* _Work required_
The pictures must be left out, while the rest of the data is copied exactly.

* _Exercise input_
···

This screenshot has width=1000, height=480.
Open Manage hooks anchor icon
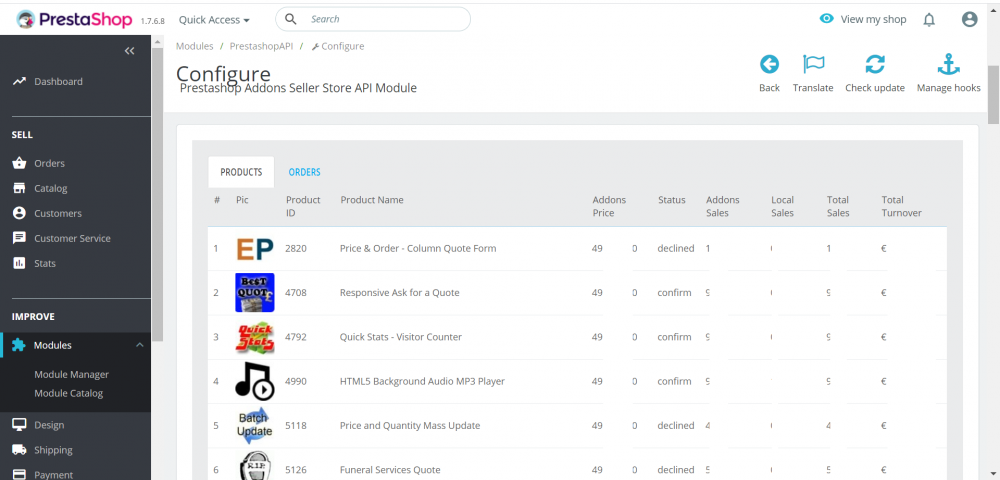coord(948,65)
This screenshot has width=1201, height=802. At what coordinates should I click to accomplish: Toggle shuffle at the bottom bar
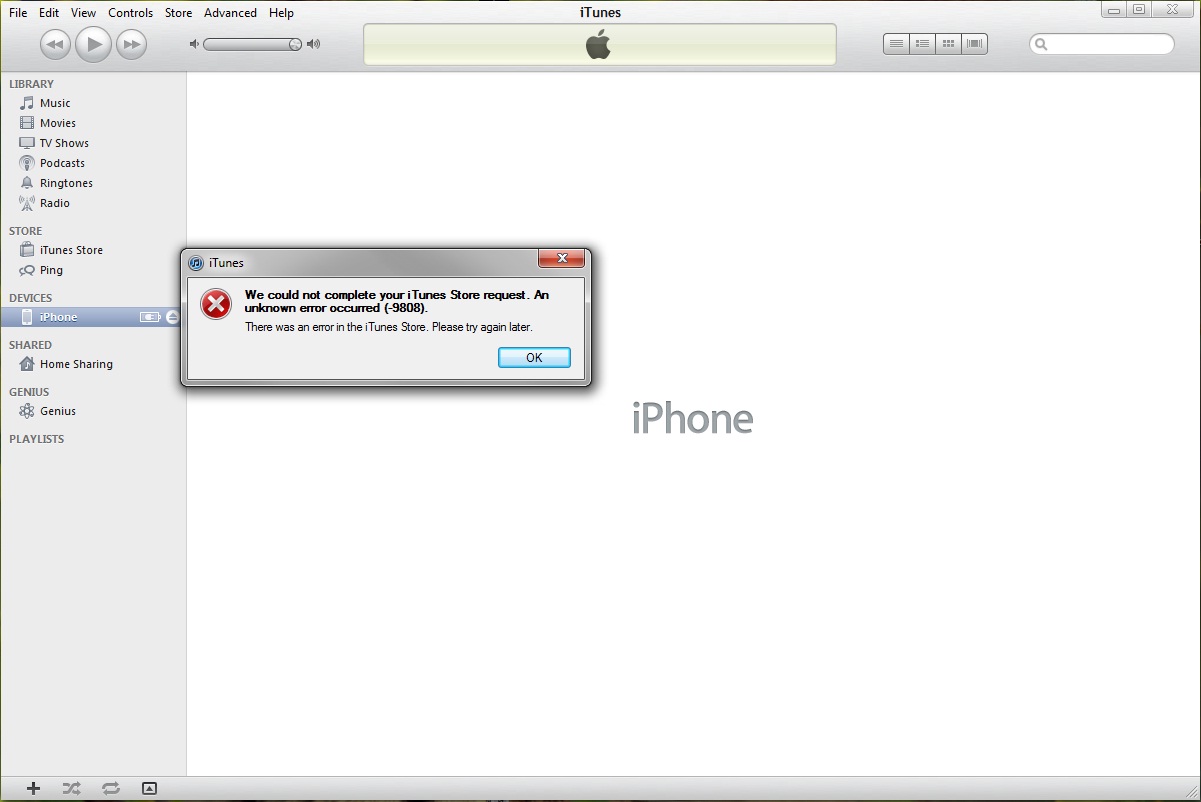(71, 788)
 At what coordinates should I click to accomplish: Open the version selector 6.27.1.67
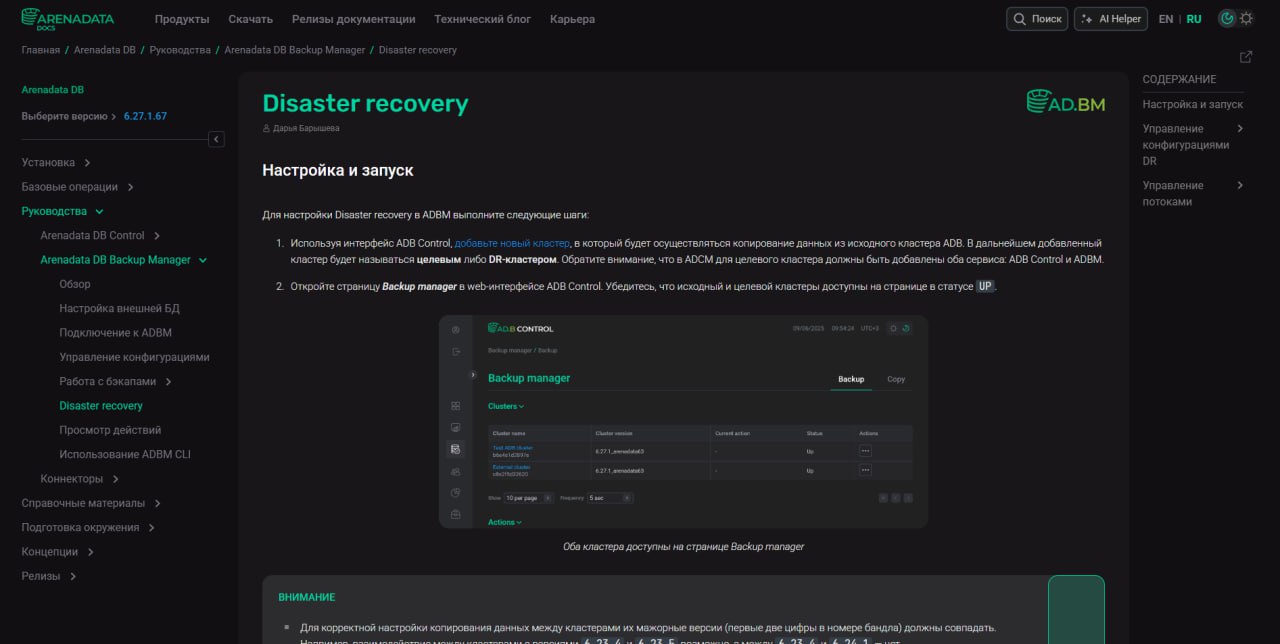(145, 116)
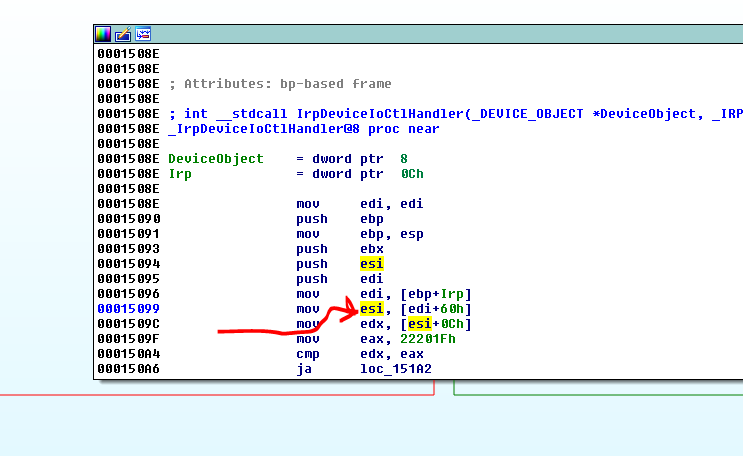Select the DeviceObject variable definition
The width and height of the screenshot is (743, 456).
coord(216,159)
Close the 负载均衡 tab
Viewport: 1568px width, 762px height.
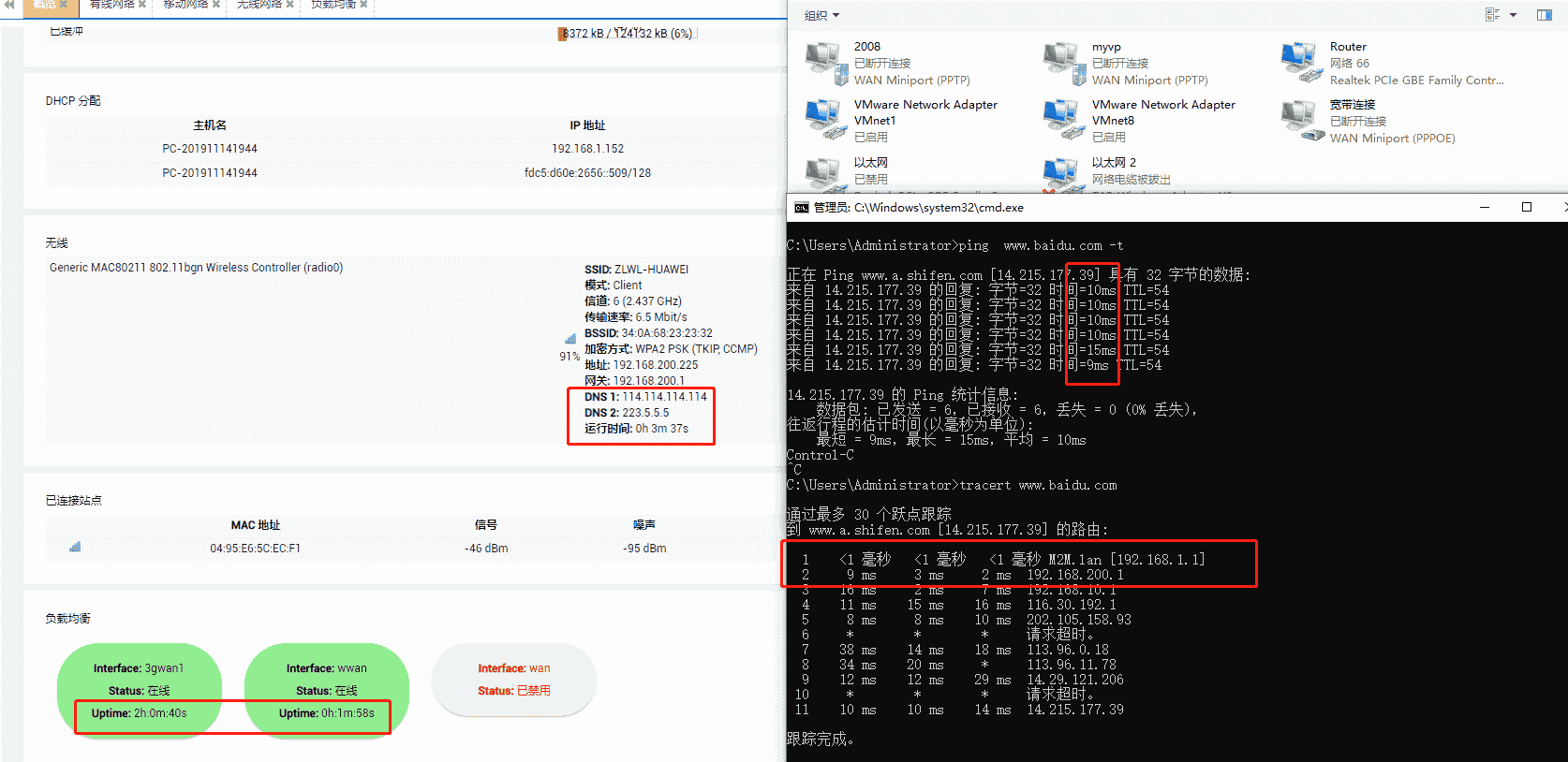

···

* _Completed exercise_
This screenshot has width=1000, height=480.
Open Manage hooks anchor icon
coord(948,65)
This screenshot has width=1201, height=802. At what coordinates should I click to accomplish: Toggle shuffle at the bottom bar
(71, 788)
 At what coordinates should I click to accomplish: Open the version selector 6.27.1.67
(145, 116)
Select the DeviceObject variable definition
The width and height of the screenshot is (743, 456).
coord(216,159)
Close the 负载均衡 tab
Viewport: 1568px width, 762px height.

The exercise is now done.